■ Excerpted passage

>>>>>

Re: [tdwg-content] Name is species concept thinking

13 Jun 2010

      Tim: Coffee time.

Dave:

Here's how I imagine this would work under GNA, integrated with GBIF:

1. Person submits text-string "Puma concolor" to a GNA-aware mapping
service.  

2. Service fires text string off to GNI, and sees how many lexical buckets
are involved, and how many protonyms are represented in those buckets.

3. If problems of Homonymy/Homography exist (i.e., if more than one
legitimate Protonym for a species-group name "concolor" has ever been
combined with a genus-group name "Puma"), then the service replies with a
page that says "Do you mean the big cat, or do you mean the protozoa?"
(pretending, for a moment, that the name "Puma concolor" has also been
applied to a protozoa).  Perhaps the service can also review the usage
history of the two names, and algorithmically determine that they most
likely meant the big cat -- but at least alert the user that a potential
case of homonymy/homography exists.

4. If step 2 yielded no apaprent homonymy/Homography, or if the user
selected one from among more than one Homonyms/Homographs, then the service
takes the selected ProtonymID and throws it at a GNUB-aware taxon concept
resolver.

<<<<<

■ Data lines
>>>>>

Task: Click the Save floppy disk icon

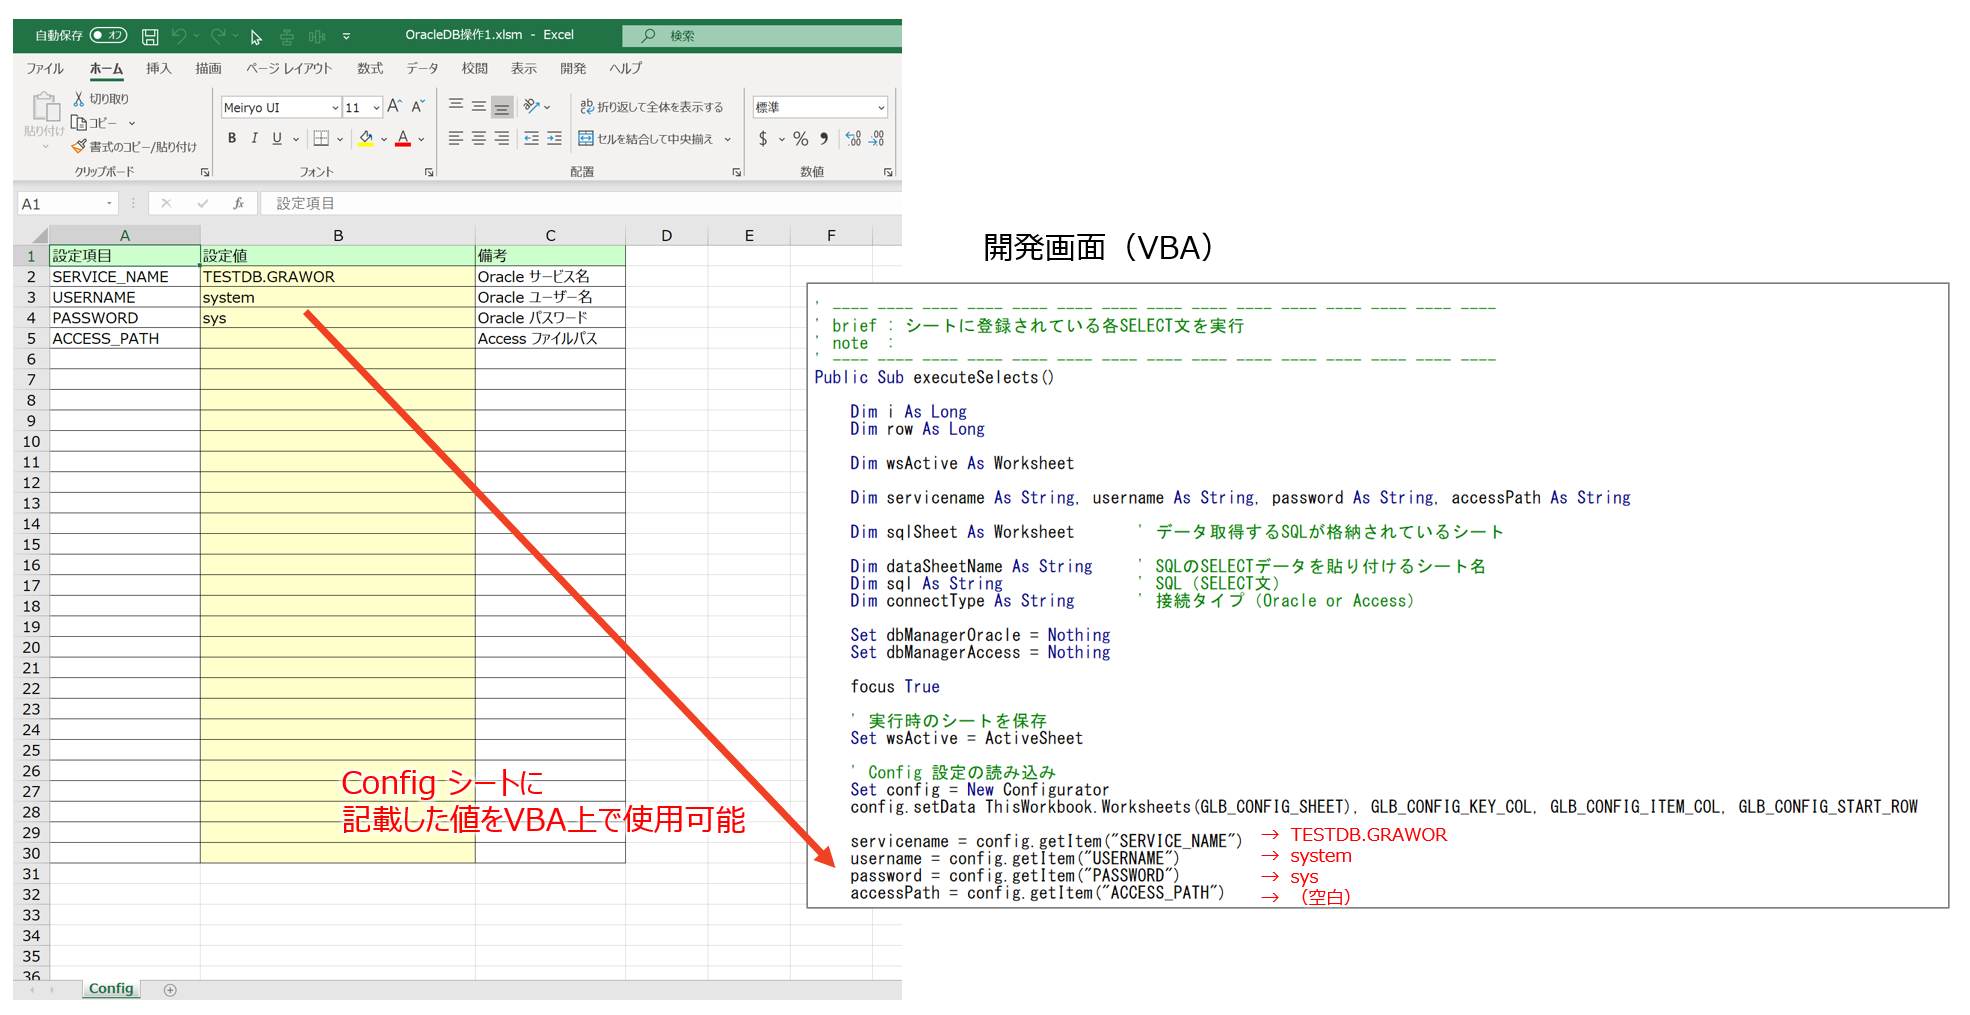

<<<<<

■ Short problem A
In the forum post on name resolution, why would the service reply with a page asking "Do you mean the big cat, or do you mean the protozoa?" Answer in one to three sentences.
■ Short problem B
Answer these questions about the forum post on name resolution:
(i) What date is given on the post?
(ii) In step 2, where does the service send the text string?
(iii) In step 4, what receives the selected ProtonymID?
■ Short problem C
Reproduce word for word the part of the forum post on name resolution starting with "2. Service fires" and going on through "of homonymy/homography exists.".

■ Complete output A
The service replies that way when homonymy or homography exists, meaning more than one legitimate protonym for the species-group name "concolor" has been combined with the genus-group name "Puma." The user must then choose which name was meant.

■ Complete output B
(i) 13 Jun 2010
(ii) To GNI
(iii) A GNUB-aware taxon concept resolver

■ Complete output C
2. Service fires text string off to GNI, and sees how many lexical buckets
are involved, and how many protonyms are represented in those buckets.

3. If problems of Homonymy/Homography exist (i.e., if more than one
legitimate Protonym for a species-group name "concolor" has ever been
combined with a genus-group name "Puma"), then the service replies with a
page that says "Do you mean the big cat, or do you mean the protozoa?"
(pretending, for a moment, that the name "Puma concolor" has also been
applied to a protozoa).  Perhaps the service can also review the usage
history of the two names, and algorithmically determine that they most
likely meant the big cat -- but at least alert the user that a potential
case of homonymy/homography exists.